The Nucleus architecture provides for web-based administration, multiple blogs, templates, skins, and includes, giving one virtually unlimited power to personalize and modify the site. (For example, the UHS e-Sportsline runs off the same Nucleus installation as this blog.) And if you don’t like a feature, you may delve into the PHP code yourself, completely open and well-organized for your access.

We need more software that is well-written, organized, and easy to use. The only other blogging tool I have installed is Greymatter, and that was a royal pain compared to Nucleus.

Plone as Blog

What sort of blog capability should we provide our students? A school community is different from the public-at-large that has spawned a blogging craze. All of the students share some perspectives by participating in the same educational community every day and living in the same geographic region. If we rolled out a single blogging tool for the whole school community, everyone would be on the same tool, learning how to use it together and sharing advanced linking features. At the same time, technical inclinations vary widely. All of our students are capable of maintaing a blog, but only some would put the time in to learn how to do it and actually post on a regular basis.

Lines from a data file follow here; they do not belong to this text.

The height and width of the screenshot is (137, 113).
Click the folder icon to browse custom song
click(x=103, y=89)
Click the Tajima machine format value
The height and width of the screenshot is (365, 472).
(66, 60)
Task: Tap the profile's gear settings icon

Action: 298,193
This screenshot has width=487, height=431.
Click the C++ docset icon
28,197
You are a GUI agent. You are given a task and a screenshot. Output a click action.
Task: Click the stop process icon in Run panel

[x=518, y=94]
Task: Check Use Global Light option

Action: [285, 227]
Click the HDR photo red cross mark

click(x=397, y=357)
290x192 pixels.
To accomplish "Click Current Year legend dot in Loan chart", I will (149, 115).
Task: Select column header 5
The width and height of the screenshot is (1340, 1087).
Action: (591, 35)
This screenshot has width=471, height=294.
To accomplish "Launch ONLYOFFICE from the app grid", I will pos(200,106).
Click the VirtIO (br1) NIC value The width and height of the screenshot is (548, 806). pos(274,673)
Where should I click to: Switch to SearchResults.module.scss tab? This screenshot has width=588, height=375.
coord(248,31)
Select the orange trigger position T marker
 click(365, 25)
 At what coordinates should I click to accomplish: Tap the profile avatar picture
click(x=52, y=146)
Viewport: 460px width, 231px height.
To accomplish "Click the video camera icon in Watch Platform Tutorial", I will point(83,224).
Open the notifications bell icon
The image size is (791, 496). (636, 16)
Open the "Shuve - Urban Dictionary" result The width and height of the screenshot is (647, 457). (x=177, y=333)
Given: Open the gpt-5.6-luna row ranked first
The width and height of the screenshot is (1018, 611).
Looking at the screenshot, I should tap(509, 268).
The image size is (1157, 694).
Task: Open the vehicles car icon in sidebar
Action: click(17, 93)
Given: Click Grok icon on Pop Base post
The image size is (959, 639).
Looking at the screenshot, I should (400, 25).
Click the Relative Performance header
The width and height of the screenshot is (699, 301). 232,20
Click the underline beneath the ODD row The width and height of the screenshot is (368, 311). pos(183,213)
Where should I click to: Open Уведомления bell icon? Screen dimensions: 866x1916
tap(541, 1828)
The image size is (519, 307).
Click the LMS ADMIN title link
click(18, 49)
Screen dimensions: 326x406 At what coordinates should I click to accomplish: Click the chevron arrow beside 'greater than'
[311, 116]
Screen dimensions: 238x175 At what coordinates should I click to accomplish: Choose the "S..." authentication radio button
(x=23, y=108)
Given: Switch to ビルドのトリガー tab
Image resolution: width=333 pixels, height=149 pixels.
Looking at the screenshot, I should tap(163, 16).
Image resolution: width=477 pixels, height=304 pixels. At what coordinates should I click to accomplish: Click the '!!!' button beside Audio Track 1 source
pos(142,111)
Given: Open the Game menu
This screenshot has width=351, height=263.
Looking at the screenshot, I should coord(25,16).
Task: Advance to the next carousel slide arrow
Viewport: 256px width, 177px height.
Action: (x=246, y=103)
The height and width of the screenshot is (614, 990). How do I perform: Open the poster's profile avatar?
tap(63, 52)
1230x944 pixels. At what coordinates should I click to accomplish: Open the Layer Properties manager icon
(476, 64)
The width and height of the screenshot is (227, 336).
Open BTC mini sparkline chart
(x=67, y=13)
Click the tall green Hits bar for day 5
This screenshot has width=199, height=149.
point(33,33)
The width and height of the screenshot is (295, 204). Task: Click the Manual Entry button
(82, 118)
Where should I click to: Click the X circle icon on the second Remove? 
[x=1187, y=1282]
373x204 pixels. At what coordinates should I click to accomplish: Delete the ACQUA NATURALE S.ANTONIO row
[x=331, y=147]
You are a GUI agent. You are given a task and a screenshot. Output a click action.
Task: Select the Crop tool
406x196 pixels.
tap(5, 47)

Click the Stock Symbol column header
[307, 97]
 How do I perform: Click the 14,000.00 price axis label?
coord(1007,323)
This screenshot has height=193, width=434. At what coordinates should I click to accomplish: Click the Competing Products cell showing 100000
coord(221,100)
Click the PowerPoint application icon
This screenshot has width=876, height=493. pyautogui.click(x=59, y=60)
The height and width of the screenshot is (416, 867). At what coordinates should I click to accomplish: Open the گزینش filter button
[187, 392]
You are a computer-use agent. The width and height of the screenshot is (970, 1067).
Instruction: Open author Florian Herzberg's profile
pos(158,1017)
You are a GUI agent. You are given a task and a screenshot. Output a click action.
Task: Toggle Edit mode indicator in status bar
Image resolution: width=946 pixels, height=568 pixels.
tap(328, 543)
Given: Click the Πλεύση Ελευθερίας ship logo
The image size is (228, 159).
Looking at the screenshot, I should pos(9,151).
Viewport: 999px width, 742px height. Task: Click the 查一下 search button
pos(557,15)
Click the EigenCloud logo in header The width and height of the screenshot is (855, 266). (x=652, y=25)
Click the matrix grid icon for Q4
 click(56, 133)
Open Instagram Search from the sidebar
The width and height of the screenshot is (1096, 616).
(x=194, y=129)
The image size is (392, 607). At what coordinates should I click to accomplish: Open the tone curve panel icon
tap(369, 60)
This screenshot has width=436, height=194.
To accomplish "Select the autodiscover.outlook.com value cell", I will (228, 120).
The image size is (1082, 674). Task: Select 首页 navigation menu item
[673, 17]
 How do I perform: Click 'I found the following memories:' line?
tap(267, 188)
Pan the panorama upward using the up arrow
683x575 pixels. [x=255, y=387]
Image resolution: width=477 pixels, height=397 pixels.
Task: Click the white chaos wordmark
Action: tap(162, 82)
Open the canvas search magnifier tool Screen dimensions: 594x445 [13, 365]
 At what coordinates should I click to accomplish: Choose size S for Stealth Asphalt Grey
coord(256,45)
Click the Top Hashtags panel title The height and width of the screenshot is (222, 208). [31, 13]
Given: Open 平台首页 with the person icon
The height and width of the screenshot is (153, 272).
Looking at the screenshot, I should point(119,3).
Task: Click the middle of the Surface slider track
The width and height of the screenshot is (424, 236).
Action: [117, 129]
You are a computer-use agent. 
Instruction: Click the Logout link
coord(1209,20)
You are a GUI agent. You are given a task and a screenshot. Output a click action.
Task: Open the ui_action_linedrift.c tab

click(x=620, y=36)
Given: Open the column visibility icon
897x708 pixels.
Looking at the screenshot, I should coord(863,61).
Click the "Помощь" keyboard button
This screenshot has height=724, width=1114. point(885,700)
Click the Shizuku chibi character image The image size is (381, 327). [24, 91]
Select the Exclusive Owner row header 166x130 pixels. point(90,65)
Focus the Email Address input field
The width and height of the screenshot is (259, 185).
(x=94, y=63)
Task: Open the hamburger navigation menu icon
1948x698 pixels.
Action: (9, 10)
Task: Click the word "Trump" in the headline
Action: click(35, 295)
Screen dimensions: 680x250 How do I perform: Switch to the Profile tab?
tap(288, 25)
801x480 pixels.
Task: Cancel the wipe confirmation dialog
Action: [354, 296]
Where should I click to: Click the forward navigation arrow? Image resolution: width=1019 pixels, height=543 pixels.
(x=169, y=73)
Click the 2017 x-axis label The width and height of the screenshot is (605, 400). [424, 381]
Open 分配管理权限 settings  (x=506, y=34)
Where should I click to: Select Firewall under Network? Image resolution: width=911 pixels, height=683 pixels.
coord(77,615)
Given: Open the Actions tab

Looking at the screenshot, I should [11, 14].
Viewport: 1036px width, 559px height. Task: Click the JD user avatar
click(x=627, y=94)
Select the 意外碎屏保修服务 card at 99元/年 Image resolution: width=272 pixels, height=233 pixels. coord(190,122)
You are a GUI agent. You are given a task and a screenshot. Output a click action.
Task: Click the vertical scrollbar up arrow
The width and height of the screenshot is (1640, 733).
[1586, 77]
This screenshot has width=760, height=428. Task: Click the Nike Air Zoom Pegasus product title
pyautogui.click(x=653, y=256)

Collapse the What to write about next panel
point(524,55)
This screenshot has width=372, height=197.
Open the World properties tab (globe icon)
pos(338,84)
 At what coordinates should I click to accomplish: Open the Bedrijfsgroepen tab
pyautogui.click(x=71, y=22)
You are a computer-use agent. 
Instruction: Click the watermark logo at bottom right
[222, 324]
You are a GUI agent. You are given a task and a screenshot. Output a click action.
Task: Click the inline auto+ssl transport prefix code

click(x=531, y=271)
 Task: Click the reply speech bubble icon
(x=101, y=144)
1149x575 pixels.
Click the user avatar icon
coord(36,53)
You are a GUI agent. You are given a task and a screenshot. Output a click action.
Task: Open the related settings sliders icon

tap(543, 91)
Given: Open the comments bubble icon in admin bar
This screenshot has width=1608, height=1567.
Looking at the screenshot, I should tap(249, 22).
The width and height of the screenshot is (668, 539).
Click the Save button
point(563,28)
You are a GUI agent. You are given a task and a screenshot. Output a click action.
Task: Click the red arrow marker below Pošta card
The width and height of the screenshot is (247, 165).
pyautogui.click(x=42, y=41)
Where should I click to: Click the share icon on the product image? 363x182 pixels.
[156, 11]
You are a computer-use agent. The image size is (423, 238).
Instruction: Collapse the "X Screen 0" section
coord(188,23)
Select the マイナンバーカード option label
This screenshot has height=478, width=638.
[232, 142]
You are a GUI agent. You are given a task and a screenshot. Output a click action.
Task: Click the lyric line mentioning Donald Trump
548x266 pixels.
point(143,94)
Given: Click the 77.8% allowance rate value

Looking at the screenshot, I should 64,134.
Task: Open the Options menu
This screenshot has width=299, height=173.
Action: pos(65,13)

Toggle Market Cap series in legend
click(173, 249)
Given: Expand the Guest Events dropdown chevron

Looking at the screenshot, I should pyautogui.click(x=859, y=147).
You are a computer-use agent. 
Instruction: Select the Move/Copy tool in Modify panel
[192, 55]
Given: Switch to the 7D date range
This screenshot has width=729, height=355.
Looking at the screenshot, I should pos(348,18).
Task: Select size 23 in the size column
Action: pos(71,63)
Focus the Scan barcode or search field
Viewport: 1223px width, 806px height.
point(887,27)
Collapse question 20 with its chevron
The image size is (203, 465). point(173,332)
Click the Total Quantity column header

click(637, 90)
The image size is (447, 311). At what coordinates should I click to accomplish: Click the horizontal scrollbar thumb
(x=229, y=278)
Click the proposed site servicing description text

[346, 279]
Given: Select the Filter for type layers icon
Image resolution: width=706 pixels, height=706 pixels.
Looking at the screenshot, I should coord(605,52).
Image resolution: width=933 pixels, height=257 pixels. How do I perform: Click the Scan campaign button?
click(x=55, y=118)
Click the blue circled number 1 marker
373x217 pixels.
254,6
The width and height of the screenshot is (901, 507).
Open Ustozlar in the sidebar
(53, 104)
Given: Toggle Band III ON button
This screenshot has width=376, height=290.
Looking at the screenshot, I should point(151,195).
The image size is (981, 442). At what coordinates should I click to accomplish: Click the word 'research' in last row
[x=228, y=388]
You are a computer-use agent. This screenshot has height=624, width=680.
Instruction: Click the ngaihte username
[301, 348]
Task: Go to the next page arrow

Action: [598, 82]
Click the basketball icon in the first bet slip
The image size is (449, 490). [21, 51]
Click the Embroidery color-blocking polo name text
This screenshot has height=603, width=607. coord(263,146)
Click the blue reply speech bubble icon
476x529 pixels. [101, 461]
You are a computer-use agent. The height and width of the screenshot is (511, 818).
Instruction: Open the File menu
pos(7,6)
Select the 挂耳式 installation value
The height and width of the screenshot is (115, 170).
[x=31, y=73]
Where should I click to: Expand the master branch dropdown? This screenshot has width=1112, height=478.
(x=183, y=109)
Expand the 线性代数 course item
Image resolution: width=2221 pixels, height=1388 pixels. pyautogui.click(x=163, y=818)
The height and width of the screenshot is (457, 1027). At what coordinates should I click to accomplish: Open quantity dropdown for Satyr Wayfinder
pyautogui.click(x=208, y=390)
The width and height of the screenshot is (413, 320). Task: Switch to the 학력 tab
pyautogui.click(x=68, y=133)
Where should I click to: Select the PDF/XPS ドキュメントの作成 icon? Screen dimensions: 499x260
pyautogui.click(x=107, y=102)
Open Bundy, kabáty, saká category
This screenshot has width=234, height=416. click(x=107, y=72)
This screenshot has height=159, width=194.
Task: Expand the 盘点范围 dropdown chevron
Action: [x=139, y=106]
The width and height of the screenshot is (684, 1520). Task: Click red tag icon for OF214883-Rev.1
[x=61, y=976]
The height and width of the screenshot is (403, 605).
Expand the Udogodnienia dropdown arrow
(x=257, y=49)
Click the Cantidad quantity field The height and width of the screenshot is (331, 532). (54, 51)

Plone is a content management system that may be used in a variety of ways. Originally devised as replacement for a static web site, one may now also think of it as a blog alternative. I came across the article Plone as Blog, which nicley articulates the potential for Plone to assist people with the posting of content in a more powerful, accommodating way than a blog. In a nutshell, Plone automatically provides structure for differentiating types of content, such as documents, news, images, and files, whereas blogs are exclusively organized around hypertext. Plone allows one to organize content by time, category, file type, or a method of your own choosing, whereas blogs are organized first by time and second by category. Plone provides many of the same features as blogs, such as RSS feeds, commenting, and automatic linking, with the additional benefit that one can control access permissions of members and groups to content. One may create an online space that has equal parts web site, blog, wiki, and private space if one likes.

I am thinking of actively pushing Plone this year and holding off on introducing a ubiquitous blogging tool for the moment. I would love to know what people think of this proposed step.